Jeffrey Wang, who opened Kettleman after owning and operating three bagel shops and a bakery-deli on Long Island from 1980 to 1997, isn't worried. His dough is made with quality high-gluten flour, the bagels are boiled—not steamed—in 45-gallon kettles, and the fiery furnace is a revolving stone-hearth oven. The kettle water, however, is 100 percent local. (Yes, some west-of-the-Hudson shops claim to import New York tap.)
Kettleman bagels are good—nicely browned, chewy and with a decent crumb (90 cents plain, $1.25 with butter or jelly, $1.95 with cream cheese, $2.45 with flavored cream cheese). Complaint: They don't have the weight and density that the best N.Y. bagels boast. But they're tasty, and you'll find all of the to-be-expected flavors along with less common ones like oat bran and blueberry.
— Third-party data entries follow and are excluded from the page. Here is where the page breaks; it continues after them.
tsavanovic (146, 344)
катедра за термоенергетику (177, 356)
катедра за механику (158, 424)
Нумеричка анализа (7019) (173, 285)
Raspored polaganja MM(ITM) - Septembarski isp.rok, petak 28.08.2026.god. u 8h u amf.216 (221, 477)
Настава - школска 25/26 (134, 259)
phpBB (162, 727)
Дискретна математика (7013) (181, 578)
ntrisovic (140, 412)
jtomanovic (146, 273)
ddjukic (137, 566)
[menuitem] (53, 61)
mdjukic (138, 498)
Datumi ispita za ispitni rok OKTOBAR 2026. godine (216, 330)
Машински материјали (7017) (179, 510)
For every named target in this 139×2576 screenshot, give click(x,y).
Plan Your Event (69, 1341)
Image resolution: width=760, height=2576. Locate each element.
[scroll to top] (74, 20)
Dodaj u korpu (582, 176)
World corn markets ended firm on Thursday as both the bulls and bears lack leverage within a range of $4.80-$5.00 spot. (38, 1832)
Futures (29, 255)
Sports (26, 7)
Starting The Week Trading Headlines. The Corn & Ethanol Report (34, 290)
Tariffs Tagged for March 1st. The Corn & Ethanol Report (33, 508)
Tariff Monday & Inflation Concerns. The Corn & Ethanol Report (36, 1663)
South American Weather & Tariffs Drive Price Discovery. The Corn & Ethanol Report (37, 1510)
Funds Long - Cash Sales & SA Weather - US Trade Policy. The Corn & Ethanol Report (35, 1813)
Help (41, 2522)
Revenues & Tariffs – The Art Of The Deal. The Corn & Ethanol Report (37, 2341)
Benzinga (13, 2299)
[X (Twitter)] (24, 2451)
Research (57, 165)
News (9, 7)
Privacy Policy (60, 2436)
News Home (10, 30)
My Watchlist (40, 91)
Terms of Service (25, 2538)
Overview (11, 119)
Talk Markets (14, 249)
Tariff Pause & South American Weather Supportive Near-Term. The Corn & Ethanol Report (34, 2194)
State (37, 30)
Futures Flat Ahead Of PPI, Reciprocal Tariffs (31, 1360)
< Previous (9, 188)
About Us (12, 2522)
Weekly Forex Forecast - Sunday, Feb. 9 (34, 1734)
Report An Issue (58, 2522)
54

The 50-plus-seat space is colorful in a Starbucks-y, craft-show kind of way, with a small bookshelf stocked with bestsellers, New York Times papers strewn about and local art on the walls. There's also free wi-fi as well as free soft rock—lucky you.
Order at the counter and choose a dressed-up bagel if you're into that kind of thing. Choices range from an egg and sausage or soy sausage ($3.45) to Boar's Head hot pastrami ($6.25) and local wild-caught lox with cream cheese ($6.75). But know this: If you order a hot bagel sammie it's going to be nuked, lending a slightly rubbery feel to the whole deal.
Drinks include Bridgetown coffee, Tao of Tea teas and all kinds of bottled juices. There are also loads of other baked goodies to choose from, including cookies, brownies and Danishes.
But bagels are the draw. And with these Wang's hands are full, with in-house business as well as freshly signed accounts with New Seasons Market, Elephants Delicatessen and several local cafes and coffee shops.
Says Wang: "Our kettles can each hold a maximum of five dozen bagels. Any more, the temperature drops, and the bagels won't boil correctly. It's not like boiling an egg, it's very swift. The good bagels float, but if they aren't proofed right they sink."